Bagaimana dengan kondisi sekarang? Salah satu artis Indonesia misalkan mengaku di hadapan publik sempat menjadi istri simpanan dan menikah siri. Bahkan, hal itu dianggap lebih baik daripada menjadi para laki-laki ‘jajanan’ sembarang. Dalam sebuah wawancara yang dilakukan oleh Vice Indonesia, seorang laki-laki mengaku menghalalkan poligami, diartikan sebagai berkorban untuk Tuhan. Artinya, nanti di dunia akhirat dia akan masuk surga.
Saya pikir dalam hal poligami, kenapa para laki-laki bertingkah seperti para panitia surga?
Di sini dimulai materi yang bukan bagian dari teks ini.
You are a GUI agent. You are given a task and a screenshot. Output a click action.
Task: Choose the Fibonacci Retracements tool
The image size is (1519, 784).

Tapi di lain sisi, ketika perempuan mau dimadu, tentunya pada saat ini adalah untuk menutupi kebutuhan hidup. Cara hidup di kota metripolitan membuat perempuan lupa mempunyai banyak keinginan untuk tetap terlihat cantik.
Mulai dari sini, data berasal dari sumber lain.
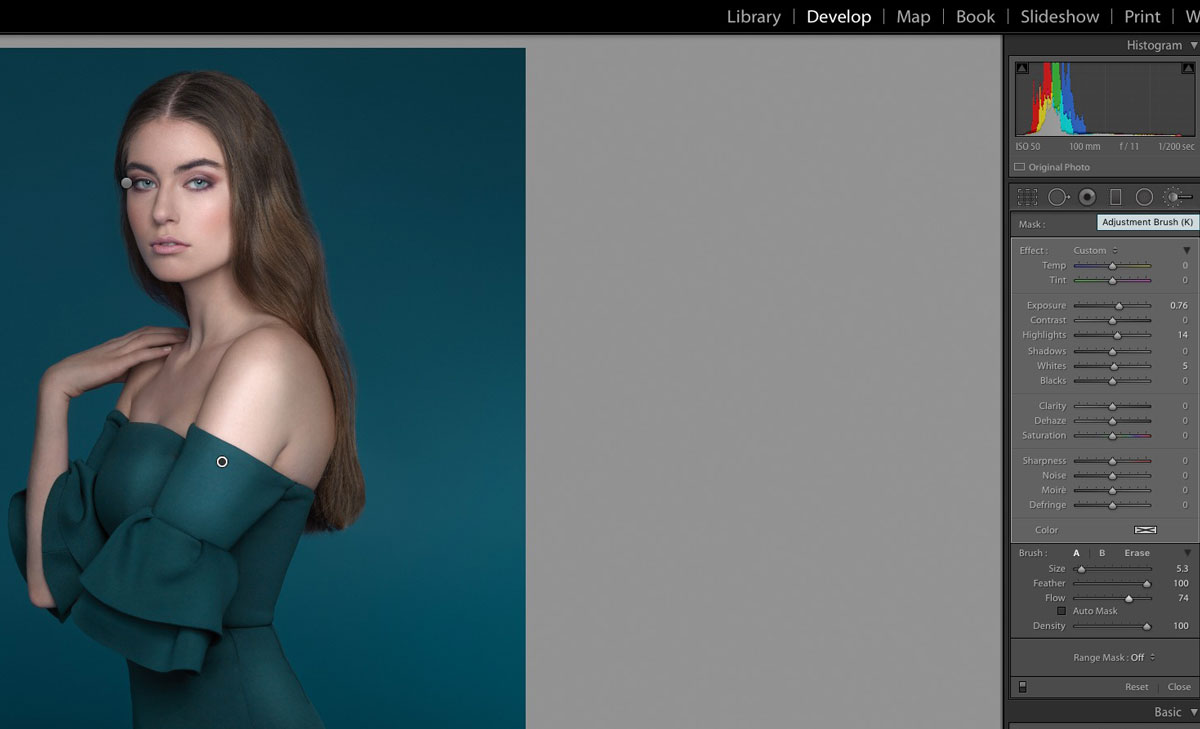This screenshot has width=1200, height=729.
Task: Open the Color swatch in Effect panel
Action: 1145,529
Salah satu contoh untuk memerahkan bibir, bukan lagi lipstik yang dibeli. Melainkan melakukan sulam bibir. Harganya berapa? Berkali lipat dari harga lipstik. Belum lagi harga berlian atau perhiasan lainnya.
Untuk menutupi kebutuhan ini, bukan lagi bekerja keras yang diperlukan, tetapi menerima untuk dijadikan simpanan dan kebutuhannya tertutupi. Iya sih, jadi istri simpanan itu gampang. Percantik diri dan hot diranjang. Harganya berapa setelah bisa melakukan itu, kebutuhan kamu (perempuan yang dimadu) bisa tertutupi semuanya.
Selama perbandingan jumlah perempuan dan laki-laki masih satu banding satu, kenapa harus poligami? Di tahun 2010 dari data BPS jumlah laki-laki tetap lebih banyak dibandingkan perempuan. Jumlah penduduk laki-laki sekitar 119 juta orang dan penduduk perempuan sekitar 118 juta orang. Hanya saja, di beberapa bidang pekerjaan seringkali perempuan lebih banyak dibandingkan laki-laki. Seperti bidang perbankan, guru dan perniagaan.
Dalam skala kecil tersebut, tetap saja tidak bisa dijadikan untuk landasan untuk perempuan mau menjadi istri simpanan. Sepertinya, dua tokoh perempuan tersebut sepertinya layak untuk referensi kenapa mau dijadikan istri simpanan.